TAREFAS -
A. Enumere as formas de morte que, segundo o excerto selecionado, a Rititi prevê para si.
B. Devolva, copiado sem alterações, o trecho do excerto selecionado entre "A senhora explora" e "prosaicamente, desonestidade intelectual.", inclusive.

EXCERTO SELECIONADO -

=====

A senhora explora em seguida a dualidade Mulher Íntegra / Estado paizinho, hipócrita e moralista. Nada como pintar tudo em preto e branco, sem nuances de cinzento. Há quem chame a isto demagogia e/ou populismo. Eu chamo-lhe, mais prosaicamente, desonestidade intelectual.

No texto segue-se a fase Corto Maltese, que fica sempre bem numa tirada teatral destas. A Rititi prevê morrer de (i) amor trágico-cómico (o que raio que quer que isso seja), (ii) atentado terrorista, (iii) acidente de automóvel e, muito trendy, de (iv) gripe aviária ou de (vi) pena que, presumo, seja uma variante mais ligeira da anterior. A nuance do marinheiro inglês mais um conjunto de características poético-canalhas a maquilhar o estilo de vida compoem o retrato da mulher indómita e de olhar no horizonte. Há-de haver quem acredite nestas fantasias. Lamentavelmente estas hipotéticas formas de morte mais ou menos românticas são muito improváveis (da primeira, admito, até eu gostava). É transparente nesta senhora a observação de um autor, salvo erro francês, de que não me recordo agora do nome: “Eu sei que vou morrer mas não acredito nisso”. A verdade é que todos nós temos uma altíssima probabilidade de uma morte lenta e com uma razoável dose de sofrimento, pese embora a evolução dos cuidados paliativos. A Rititi diz que, e cito, irá “padecer [de] doenças crónicas, aneurismas, bronquites, AVC, alergias, gastrenterites, cancros, uma pele de merda, noites de tosse e dentes amarelos”. Mas ela, no fundo, sabendo que vai ser mesmo assim, não interiorizou nenhum destes cenários – que é como quem diz, não acredita realmente que algumas destas coisas lhe irão muito provavelmente acontecer mesmo. E, obviamente, arruma para o canto o facto de que o tabaco lhe aumenta brutalmente a probabilidade destas avarias todas. Porque as probabilidades de algo correr mal são, como sabemos e por definição, para os outros.

=====

INFORMAÇÃO FORNECIDA -
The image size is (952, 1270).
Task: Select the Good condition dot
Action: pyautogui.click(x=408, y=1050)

=====

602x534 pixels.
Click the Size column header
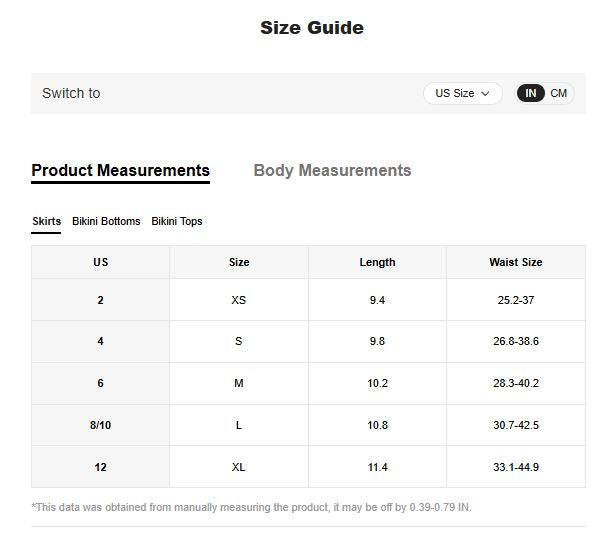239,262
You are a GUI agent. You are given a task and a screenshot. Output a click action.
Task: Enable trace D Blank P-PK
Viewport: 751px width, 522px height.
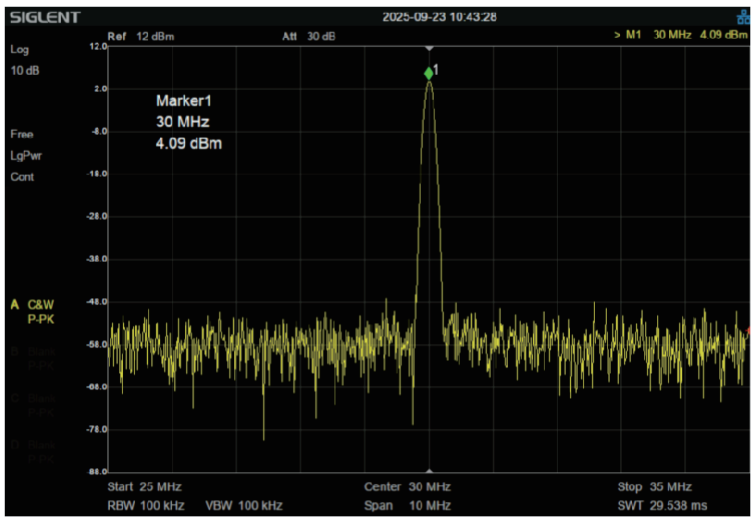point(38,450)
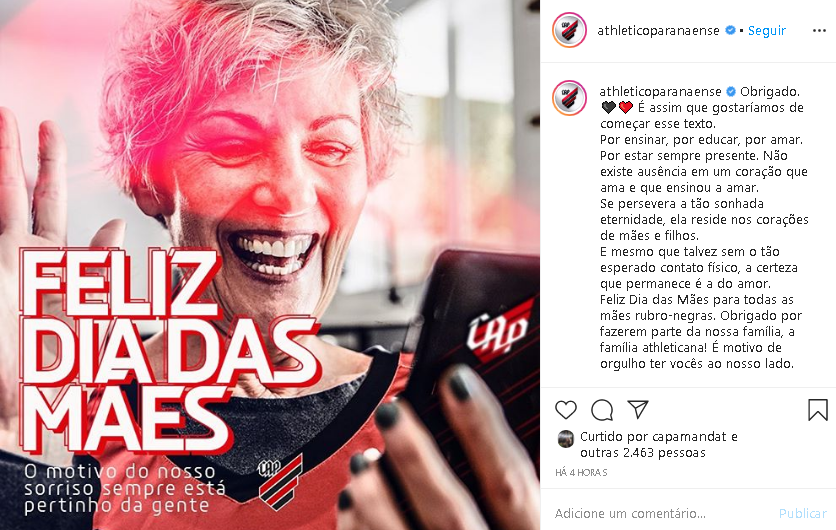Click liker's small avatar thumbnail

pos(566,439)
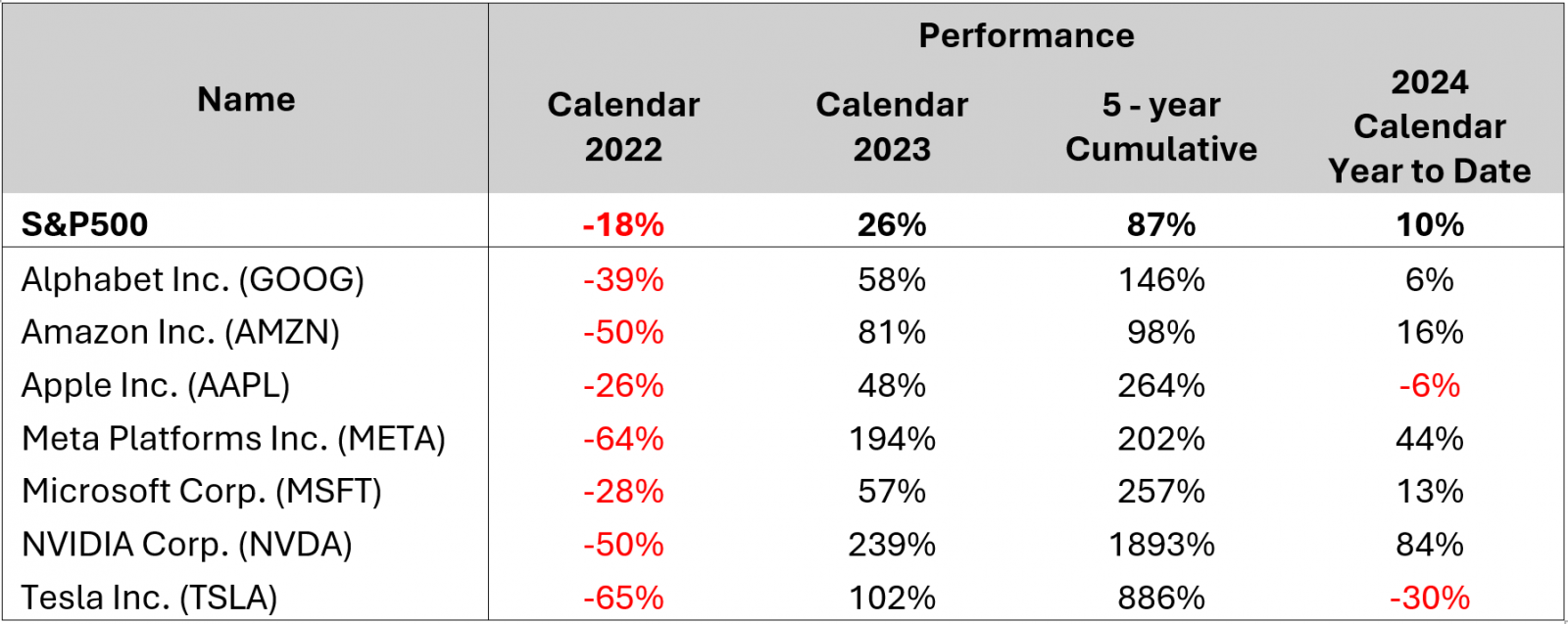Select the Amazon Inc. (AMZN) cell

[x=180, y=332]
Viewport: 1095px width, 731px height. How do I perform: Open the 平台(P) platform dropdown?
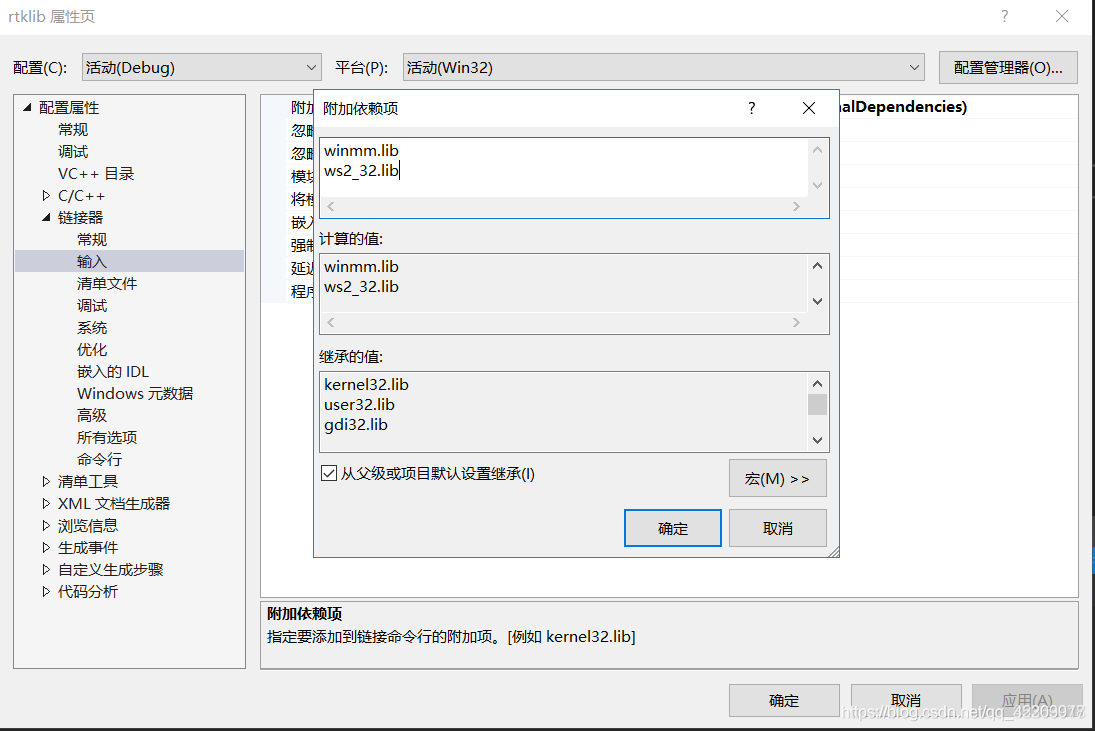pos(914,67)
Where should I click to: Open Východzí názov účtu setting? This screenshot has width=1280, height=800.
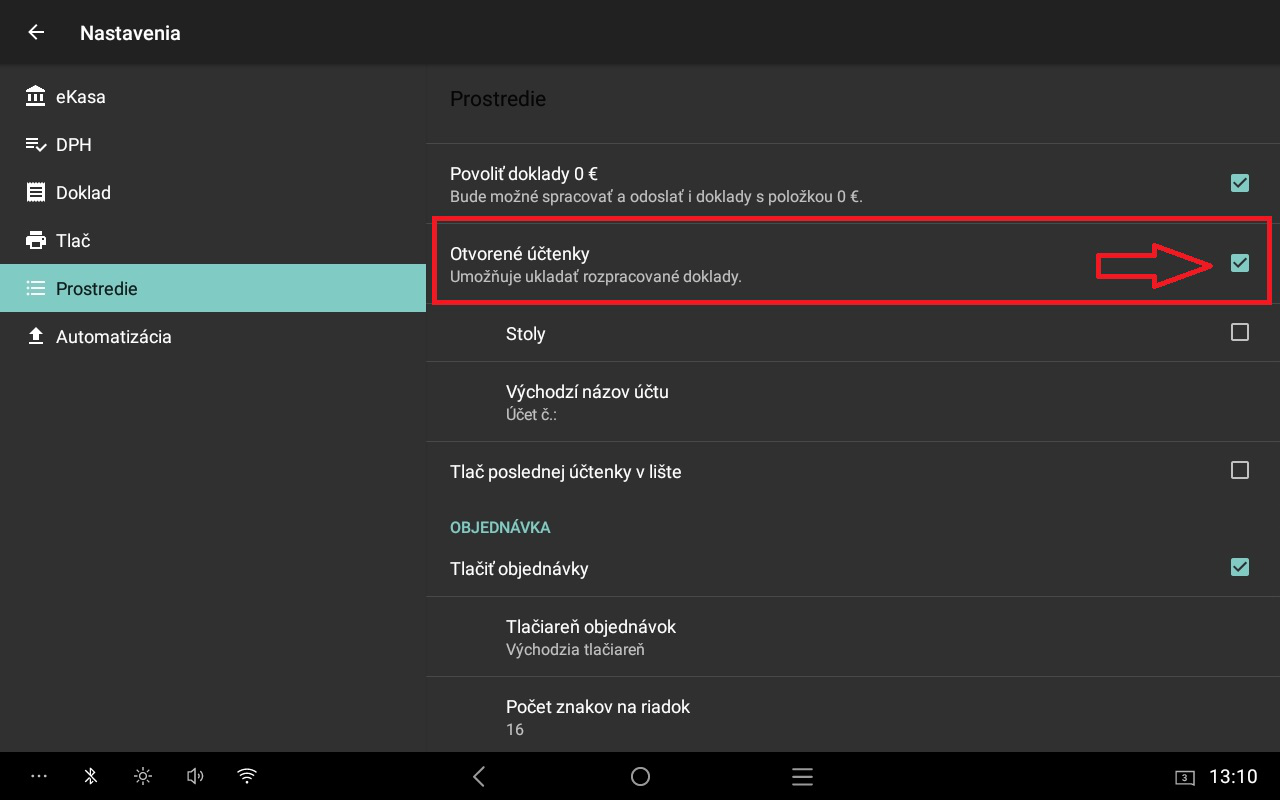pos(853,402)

=====

RESULTADOS POR TAREFA -
A. Amor trágico-cómico, atentado terrorista, acidente de automóvel, gripe aviária e pena.

B.
A senhora explora em seguida a dualidade Mulher Íntegra / Estado paizinho, hipócrita e moralista. Nada como pintar tudo em preto e branco, sem nuances de cinzento. Há quem chame a isto demagogia e/ou populismo. Eu chamo-lhe, mais prosaicamente, desonestidade intelectual.